Beyond that, there is the league, which didn't exercise him much during his time with Wicklow, and the qualifiers, which will probably be the most fertile ground for him to make an impact.

Clare have regularly dipped into Kerry for direction for their football team, not always with desirable results.

Ditching the Michael Brennan/Donie Buckley partnership for Paidi O Se in late 2006 was a clear mistake that even O Se will admit to. After just one season, 2007, it was evident that it wasn't working out and O Se was quick to walk away.

Prior to that John O'Keeffe and John Kennedy both had reasonably successful spells with Clare, O'Keeffe presiding over a shock Munster championship win over Cork in 1997, Kennedy managing Clare to Tommy Murphy Cup success seven years later.

But the reality O'Dwyer may face if he elects to jump back into management is that Clare is primarily a hurling county -- Kerry, Kildare, Laois and Wicklow weren't.

That mindset is unlikely to change much on his arrival and the idea that he can spawn interest in the game or make the same sudden impact as he did with his three previous counties, must be clouded in doubt.

Regardless of what happens in Clare, if it happens at all, the preservation of gaelic football's most successful managerial career is assured.

But this has the potential to be a step too far.

Micko's managerial journey so far

Kerry (1974-1989)

Appointed in 1974, the then 38-year-old oversaw the most successful period of any team in Gaelic football history as Kerry won eight of the next 12 All-Ireland titles. He almost lost the job after the 1977 All-Ireland semi-final defeat to Dublin but survived and won the next four titles. Stepped down after the 1989 Munster final defeat to Cork.

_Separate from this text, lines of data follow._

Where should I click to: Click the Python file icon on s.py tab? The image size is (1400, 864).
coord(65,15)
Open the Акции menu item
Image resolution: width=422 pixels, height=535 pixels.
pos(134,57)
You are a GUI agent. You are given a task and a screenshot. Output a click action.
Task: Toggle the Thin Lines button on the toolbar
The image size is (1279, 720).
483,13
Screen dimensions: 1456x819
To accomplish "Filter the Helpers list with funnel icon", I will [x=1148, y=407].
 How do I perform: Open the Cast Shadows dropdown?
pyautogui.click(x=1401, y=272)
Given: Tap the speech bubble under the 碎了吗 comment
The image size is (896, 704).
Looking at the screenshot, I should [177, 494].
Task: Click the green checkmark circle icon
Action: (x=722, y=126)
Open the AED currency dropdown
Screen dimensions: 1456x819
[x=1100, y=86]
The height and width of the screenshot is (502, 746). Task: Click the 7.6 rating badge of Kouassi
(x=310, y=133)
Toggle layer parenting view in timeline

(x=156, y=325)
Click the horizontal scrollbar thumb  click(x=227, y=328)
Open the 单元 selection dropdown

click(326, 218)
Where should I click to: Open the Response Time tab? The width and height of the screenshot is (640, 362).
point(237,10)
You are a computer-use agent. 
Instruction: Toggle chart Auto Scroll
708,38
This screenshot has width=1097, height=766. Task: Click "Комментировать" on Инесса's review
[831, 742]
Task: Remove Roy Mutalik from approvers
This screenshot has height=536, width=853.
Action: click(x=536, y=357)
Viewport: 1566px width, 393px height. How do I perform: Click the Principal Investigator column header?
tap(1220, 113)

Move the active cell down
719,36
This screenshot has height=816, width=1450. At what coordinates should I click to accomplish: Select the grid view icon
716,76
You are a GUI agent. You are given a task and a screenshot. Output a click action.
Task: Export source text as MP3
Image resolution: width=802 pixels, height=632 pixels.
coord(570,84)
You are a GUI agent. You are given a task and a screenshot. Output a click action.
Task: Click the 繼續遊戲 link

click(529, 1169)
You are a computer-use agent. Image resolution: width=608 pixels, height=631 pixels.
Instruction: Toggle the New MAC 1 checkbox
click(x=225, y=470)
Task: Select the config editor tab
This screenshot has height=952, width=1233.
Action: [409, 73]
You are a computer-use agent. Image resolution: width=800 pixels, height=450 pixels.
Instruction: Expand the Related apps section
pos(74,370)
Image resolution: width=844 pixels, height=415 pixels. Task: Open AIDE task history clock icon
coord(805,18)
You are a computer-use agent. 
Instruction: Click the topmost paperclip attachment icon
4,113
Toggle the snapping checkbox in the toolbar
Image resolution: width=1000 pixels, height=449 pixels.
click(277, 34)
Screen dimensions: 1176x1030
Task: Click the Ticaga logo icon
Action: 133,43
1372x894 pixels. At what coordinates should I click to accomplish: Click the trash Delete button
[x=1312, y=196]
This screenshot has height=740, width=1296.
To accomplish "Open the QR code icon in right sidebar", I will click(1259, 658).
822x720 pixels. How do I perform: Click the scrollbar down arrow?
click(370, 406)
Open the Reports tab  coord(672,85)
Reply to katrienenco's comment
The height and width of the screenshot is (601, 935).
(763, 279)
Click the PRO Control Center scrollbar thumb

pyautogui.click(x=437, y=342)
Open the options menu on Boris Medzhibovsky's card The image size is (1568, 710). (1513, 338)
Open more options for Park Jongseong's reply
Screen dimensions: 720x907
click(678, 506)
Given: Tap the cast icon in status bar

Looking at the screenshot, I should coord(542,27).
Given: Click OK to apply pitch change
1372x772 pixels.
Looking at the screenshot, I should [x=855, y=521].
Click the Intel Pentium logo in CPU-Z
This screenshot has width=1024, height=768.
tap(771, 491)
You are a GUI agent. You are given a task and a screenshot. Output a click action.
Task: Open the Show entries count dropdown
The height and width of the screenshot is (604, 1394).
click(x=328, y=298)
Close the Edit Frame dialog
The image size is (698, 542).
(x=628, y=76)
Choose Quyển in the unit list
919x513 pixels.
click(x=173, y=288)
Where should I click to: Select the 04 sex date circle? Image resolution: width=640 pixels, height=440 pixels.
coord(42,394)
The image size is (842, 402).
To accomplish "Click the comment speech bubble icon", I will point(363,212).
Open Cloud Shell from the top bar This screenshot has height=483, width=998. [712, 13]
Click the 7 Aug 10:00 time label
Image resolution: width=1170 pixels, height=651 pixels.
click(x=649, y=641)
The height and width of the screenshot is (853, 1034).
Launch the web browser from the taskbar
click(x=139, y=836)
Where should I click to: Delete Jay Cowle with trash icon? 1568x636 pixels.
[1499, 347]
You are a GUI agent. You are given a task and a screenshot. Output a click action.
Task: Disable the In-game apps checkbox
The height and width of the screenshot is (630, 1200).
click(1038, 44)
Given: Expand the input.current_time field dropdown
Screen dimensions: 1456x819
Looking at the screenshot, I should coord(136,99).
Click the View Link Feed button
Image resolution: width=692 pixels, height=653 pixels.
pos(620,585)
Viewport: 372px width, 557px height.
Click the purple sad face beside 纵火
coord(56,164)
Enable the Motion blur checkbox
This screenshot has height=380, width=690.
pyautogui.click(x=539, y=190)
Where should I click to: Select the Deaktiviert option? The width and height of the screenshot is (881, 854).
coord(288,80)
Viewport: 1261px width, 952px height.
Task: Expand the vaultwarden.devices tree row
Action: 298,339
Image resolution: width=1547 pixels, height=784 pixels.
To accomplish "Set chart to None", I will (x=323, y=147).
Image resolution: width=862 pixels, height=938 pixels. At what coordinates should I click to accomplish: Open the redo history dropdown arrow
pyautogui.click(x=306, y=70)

Kildare (1990-1994, 1996-2002)

Two very contrasting spells with Kildare. He took over to some fanfare in late 1990 when movement of managers wasn't nearly as commonplace. His presence was infectious and standards were raised dramatically but success just didn't follow, with defeats to Dublin in three successive years after losing the 1991 league final to them. He stepped down after the 1994 defeat to Dublin but returned in late 1996 and in subsequent years won the only two Leinster titles that Kildare have claimed in the last 56 years.

Laois (2002-2006)

By his own admission probably his least enjoyable experience as an inter-county manager, yet his impact was instant as Laois won their only Leinster title in 66 years when they claimed the Delaney Cup in 2003. In the end he felt he stayed on too long, but his achievement in reaching three out of four All-Ireland quarter-finals has to be acknowledged.

wicklow (2007-2011)

Success is relative, so it might just be that Mick O'Dwyer would consider his five seasons in Wicklow to be as successful as any other period of management in the game. He was probably never going to win a Leinster title at the outset, but beating Kildare and the trilogy with Louth were highlights, as was forcing a draw out of Armagh in the Athletic Grounds in a 2011 qualifier.